▶ **Stored items**
"""

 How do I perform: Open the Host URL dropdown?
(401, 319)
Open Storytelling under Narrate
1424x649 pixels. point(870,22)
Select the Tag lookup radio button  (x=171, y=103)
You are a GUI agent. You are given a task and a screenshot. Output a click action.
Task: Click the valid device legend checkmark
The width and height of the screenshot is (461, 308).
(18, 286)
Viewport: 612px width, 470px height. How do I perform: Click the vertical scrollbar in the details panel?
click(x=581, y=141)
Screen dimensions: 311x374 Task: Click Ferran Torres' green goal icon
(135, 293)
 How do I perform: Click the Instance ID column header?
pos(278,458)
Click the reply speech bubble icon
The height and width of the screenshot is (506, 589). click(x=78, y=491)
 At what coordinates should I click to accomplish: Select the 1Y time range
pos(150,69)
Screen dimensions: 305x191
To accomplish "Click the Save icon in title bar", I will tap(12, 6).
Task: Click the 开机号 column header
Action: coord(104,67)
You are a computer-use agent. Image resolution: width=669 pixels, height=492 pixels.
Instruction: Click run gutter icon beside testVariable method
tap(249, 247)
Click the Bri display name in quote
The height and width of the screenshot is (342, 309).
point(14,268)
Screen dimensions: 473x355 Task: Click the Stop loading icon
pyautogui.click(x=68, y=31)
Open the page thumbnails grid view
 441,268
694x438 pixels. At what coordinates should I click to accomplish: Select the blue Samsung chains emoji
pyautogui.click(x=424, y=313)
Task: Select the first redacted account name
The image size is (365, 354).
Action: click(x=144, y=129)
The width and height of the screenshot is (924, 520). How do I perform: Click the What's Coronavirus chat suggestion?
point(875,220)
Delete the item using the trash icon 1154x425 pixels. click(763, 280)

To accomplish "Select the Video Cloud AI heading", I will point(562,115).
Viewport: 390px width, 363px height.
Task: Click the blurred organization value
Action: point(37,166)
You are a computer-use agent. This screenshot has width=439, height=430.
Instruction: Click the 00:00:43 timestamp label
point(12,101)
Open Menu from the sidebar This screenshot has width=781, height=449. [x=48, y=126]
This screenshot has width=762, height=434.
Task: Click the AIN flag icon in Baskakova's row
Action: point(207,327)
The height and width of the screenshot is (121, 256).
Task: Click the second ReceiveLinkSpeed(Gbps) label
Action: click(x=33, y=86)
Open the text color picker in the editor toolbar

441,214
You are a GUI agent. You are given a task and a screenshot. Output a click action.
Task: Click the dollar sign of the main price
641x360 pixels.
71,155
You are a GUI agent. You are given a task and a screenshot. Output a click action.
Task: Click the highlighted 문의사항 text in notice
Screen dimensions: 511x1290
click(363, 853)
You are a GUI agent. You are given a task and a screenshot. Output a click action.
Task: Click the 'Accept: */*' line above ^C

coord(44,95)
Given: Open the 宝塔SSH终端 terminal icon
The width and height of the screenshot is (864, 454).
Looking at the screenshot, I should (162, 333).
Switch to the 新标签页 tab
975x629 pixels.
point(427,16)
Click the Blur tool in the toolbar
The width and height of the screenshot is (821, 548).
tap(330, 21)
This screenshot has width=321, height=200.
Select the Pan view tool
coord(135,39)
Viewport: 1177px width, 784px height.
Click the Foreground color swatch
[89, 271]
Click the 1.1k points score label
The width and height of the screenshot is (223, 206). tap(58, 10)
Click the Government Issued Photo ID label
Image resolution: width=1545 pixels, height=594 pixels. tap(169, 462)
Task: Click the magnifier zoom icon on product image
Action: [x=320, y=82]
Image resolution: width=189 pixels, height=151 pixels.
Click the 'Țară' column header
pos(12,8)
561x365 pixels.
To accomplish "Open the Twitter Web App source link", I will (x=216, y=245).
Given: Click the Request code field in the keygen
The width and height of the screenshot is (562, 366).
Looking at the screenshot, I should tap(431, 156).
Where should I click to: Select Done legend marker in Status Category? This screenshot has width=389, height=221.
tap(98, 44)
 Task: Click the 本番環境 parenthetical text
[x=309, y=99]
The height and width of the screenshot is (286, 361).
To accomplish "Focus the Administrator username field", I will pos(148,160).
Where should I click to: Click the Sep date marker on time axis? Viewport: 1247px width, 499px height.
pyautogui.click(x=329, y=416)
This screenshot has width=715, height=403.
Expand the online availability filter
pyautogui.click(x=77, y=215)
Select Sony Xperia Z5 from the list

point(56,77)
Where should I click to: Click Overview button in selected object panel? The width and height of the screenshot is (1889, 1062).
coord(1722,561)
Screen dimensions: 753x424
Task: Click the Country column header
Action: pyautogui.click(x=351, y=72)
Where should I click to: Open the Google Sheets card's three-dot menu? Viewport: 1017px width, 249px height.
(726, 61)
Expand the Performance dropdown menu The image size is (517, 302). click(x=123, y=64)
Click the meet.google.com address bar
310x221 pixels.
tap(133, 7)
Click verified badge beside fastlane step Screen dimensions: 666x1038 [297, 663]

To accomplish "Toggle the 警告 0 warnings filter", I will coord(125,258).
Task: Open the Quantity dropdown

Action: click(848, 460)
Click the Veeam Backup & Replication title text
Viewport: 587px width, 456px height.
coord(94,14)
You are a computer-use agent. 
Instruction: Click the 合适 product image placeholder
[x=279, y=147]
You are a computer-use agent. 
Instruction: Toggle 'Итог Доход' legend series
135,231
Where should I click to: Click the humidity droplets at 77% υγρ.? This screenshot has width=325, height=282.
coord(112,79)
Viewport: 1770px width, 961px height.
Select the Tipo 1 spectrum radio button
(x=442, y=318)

"""

Please reproduce each line above exactly as written.

 How do I perform: Open the Host URL dropdown?
(401, 319)
Open Storytelling under Narrate
1424x649 pixels. point(870,22)
Select the Tag lookup radio button  (x=171, y=103)
You are a GUI agent. You are given a task and a screenshot. Output a click action.
Task: Click the valid device legend checkmark
The width and height of the screenshot is (461, 308).
(18, 286)
Viewport: 612px width, 470px height. How do I perform: Click the vertical scrollbar in the details panel?
click(x=581, y=141)
Screen dimensions: 311x374 Task: Click Ferran Torres' green goal icon
(135, 293)
 How do I perform: Click the Instance ID column header?
pos(278,458)
Click the reply speech bubble icon
The height and width of the screenshot is (506, 589). click(x=78, y=491)
 At what coordinates should I click to accomplish: Select the 1Y time range
pos(150,69)
Screen dimensions: 305x191
To accomplish "Click the Save icon in title bar", I will tap(12, 6).
Task: Click the 开机号 column header
Action: coord(104,67)
You are a computer-use agent. Image resolution: width=669 pixels, height=492 pixels.
Instruction: Click run gutter icon beside testVariable method
tap(249, 247)
Click the Bri display name in quote
The height and width of the screenshot is (342, 309).
point(14,268)
Screen dimensions: 473x355 Task: Click the Stop loading icon
pyautogui.click(x=68, y=31)
Open the page thumbnails grid view
 441,268
694x438 pixels. At what coordinates should I click to accomplish: Select the blue Samsung chains emoji
pyautogui.click(x=424, y=313)
Task: Select the first redacted account name
The image size is (365, 354).
Action: click(x=144, y=129)
The width and height of the screenshot is (924, 520). How do I perform: Click the What's Coronavirus chat suggestion?
point(875,220)
Delete the item using the trash icon 1154x425 pixels. click(763, 280)

To accomplish "Select the Video Cloud AI heading", I will point(562,115).
Viewport: 390px width, 363px height.
Task: Click the blurred organization value
Action: point(37,166)
You are a computer-use agent. This screenshot has width=439, height=430.
Instruction: Click the 00:00:43 timestamp label
point(12,101)
Open Menu from the sidebar This screenshot has width=781, height=449. [x=48, y=126]
This screenshot has width=762, height=434.
Task: Click the AIN flag icon in Baskakova's row
Action: point(207,327)
The height and width of the screenshot is (121, 256).
Task: Click the second ReceiveLinkSpeed(Gbps) label
Action: click(x=33, y=86)
Open the text color picker in the editor toolbar

441,214
You are a GUI agent. You are given a task and a screenshot. Output a click action.
Task: Click the dollar sign of the main price
641x360 pixels.
71,155
You are a GUI agent. You are given a task and a screenshot. Output a click action.
Task: Click the highlighted 문의사항 text in notice
Screen dimensions: 511x1290
click(363, 853)
You are a GUI agent. You are given a task and a screenshot. Output a click action.
Task: Click the 'Accept: */*' line above ^C

coord(44,95)
Given: Open the 宝塔SSH终端 terminal icon
The width and height of the screenshot is (864, 454).
Looking at the screenshot, I should (162, 333).
Switch to the 新标签页 tab
975x629 pixels.
point(427,16)
Click the Blur tool in the toolbar
The width and height of the screenshot is (821, 548).
tap(330, 21)
This screenshot has width=321, height=200.
Select the Pan view tool
coord(135,39)
Viewport: 1177px width, 784px height.
Click the Foreground color swatch
[89, 271]
Click the 1.1k points score label
The width and height of the screenshot is (223, 206). tap(58, 10)
Click the Government Issued Photo ID label
Image resolution: width=1545 pixels, height=594 pixels. tap(169, 462)
Task: Click the magnifier zoom icon on product image
Action: [x=320, y=82]
Image resolution: width=189 pixels, height=151 pixels.
Click the 'Țară' column header
pos(12,8)
561x365 pixels.
To accomplish "Open the Twitter Web App source link", I will (x=216, y=245).
Given: Click the Request code field in the keygen
The width and height of the screenshot is (562, 366).
Looking at the screenshot, I should tap(431, 156).
Where should I click to: Select Done legend marker in Status Category? This screenshot has width=389, height=221.
tap(98, 44)
 Task: Click the 本番環境 parenthetical text
[x=309, y=99]
The height and width of the screenshot is (286, 361).
To accomplish "Focus the Administrator username field", I will pos(148,160).
Where should I click to: Click the Sep date marker on time axis? Viewport: 1247px width, 499px height.
pyautogui.click(x=329, y=416)
This screenshot has width=715, height=403.
Expand the online availability filter
pyautogui.click(x=77, y=215)
Select Sony Xperia Z5 from the list

point(56,77)
Where should I click to: Click Overview button in selected object panel? The width and height of the screenshot is (1889, 1062).
coord(1722,561)
Screen dimensions: 753x424
Task: Click the Country column header
Action: pyautogui.click(x=351, y=72)
Where should I click to: Open the Google Sheets card's three-dot menu? Viewport: 1017px width, 249px height.
(726, 61)
Expand the Performance dropdown menu The image size is (517, 302). click(x=123, y=64)
Click the meet.google.com address bar
310x221 pixels.
tap(133, 7)
Click verified badge beside fastlane step Screen dimensions: 666x1038 [297, 663]

To accomplish "Toggle the 警告 0 warnings filter", I will coord(125,258).
Task: Open the Quantity dropdown

Action: click(848, 460)
Click the Veeam Backup & Replication title text
Viewport: 587px width, 456px height.
coord(94,14)
You are a computer-use agent. 
Instruction: Click the 合适 product image placeholder
[x=279, y=147]
You are a computer-use agent. 
Instruction: Toggle 'Итог Доход' legend series
135,231
Where should I click to: Click the humidity droplets at 77% υγρ.? This screenshot has width=325, height=282.
coord(112,79)
Viewport: 1770px width, 961px height.
Select the Tipo 1 spectrum radio button
(x=442, y=318)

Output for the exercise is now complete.